Cameco President and CEO Tim Gitzel outlined these concerns during a Dec. 1 panel hosted by Scotiabank Global Banking and Markets, saying the pandemic "really slowed things down" in the uranium market. Utilities were "interested but unwilling" to commit to long-term fuel contracts in 2020, and the "full pipeline of discussions going on early in the COVID outbreak" were ongoing, Gitzel said.

"We're looking forward to a fairly healthy 2020, 2021 in the uranium space, and this COVID has really put a damper on things," Gitzel said. "[Utilities have] been taking pounds off the spot market and saying, 'Can we kick some of these long-term contracting issues down the road?'"

READ MORE: Sign up for our weekly coronavirus newsletter here, and read our latest coverage on the crisis here.

As COVID-19 made its way around the world and the pandemic impacted the few mines that produce the bulk of the Earth's uranium, analysts predicted that by short-circuiting the supply chain, the health crisis could have prompted utilities to engage more with the spot market and enter into long-term supply contracts to avoid the worst of a price increase. Observers said the shutdown of Japanese reactors after the 2011 Fukushima Daiichi disaster left a glut of uranium supply, and mine shutdowns would lead to rebounds in pricing and a return to robust market activity.

Gitzel said that instead, the steep rise in the uranium spot price witnessed early in the pandemic has entered a holding pattern at about $29 per pound to $30/lb, which he acknowledged could be a floor. The executive thinks that the market experienced "a bit of short-term-ism in 2020" as utilities around the world that have previously worked with Cameco just bought pounds of material on the spot market to fill inventory fuel gaps.

"[They] have been sitting on the sidelines saying, 'Is now the time to commit to a five-year, 10-year program with Cameco, with the Kazakhs, with anybody? When we don't know what the future's going to look like?'" Gitzel said.

While Cameco and uranium consultancy UxC have noted "a recent pick-up in term contracting interest from both U.S. and non-U.S. utilities," and off-market activity in the uranium space "has been trending higher," term contracting is on track to be the lowest since 2013, TD Securities analyst Greg Barnes said in a Nov. 25 note.
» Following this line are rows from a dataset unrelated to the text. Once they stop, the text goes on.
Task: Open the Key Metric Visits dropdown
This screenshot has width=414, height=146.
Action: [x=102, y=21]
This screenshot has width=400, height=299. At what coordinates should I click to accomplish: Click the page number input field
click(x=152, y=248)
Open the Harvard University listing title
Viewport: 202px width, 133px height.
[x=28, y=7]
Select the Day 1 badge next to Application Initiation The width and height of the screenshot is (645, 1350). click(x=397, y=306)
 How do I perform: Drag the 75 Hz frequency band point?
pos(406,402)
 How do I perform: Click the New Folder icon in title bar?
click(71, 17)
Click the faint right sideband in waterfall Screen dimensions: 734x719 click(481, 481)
Uranium mine output in 2020 is estimated to be at a 12-year low due to the pandemic, while Barnes said the catalyst that could support the next rise in uranium pricing would be "a meaningful return of utilities to the term contracting market."

As a result, Cameco may for the first time face a double-whammy of poor market conditions and virus-related production cuts.

The number of daily new confirmed cases of COVID-19 in Saskatchewan has been trending upward since the end of September, according to provincial government data. Cameco disclosed Nov. 28 that an employee at Cigar Lake tested positive for the virus and had been in isolation for days and said it would provide further updates when possible.

"We're an outbreak away from having to take other decisions," Gitzel said during the panel. "We had a case. We were able to manage it. But Saskatchewan is not a great place for COVID. We're going the wrong direction."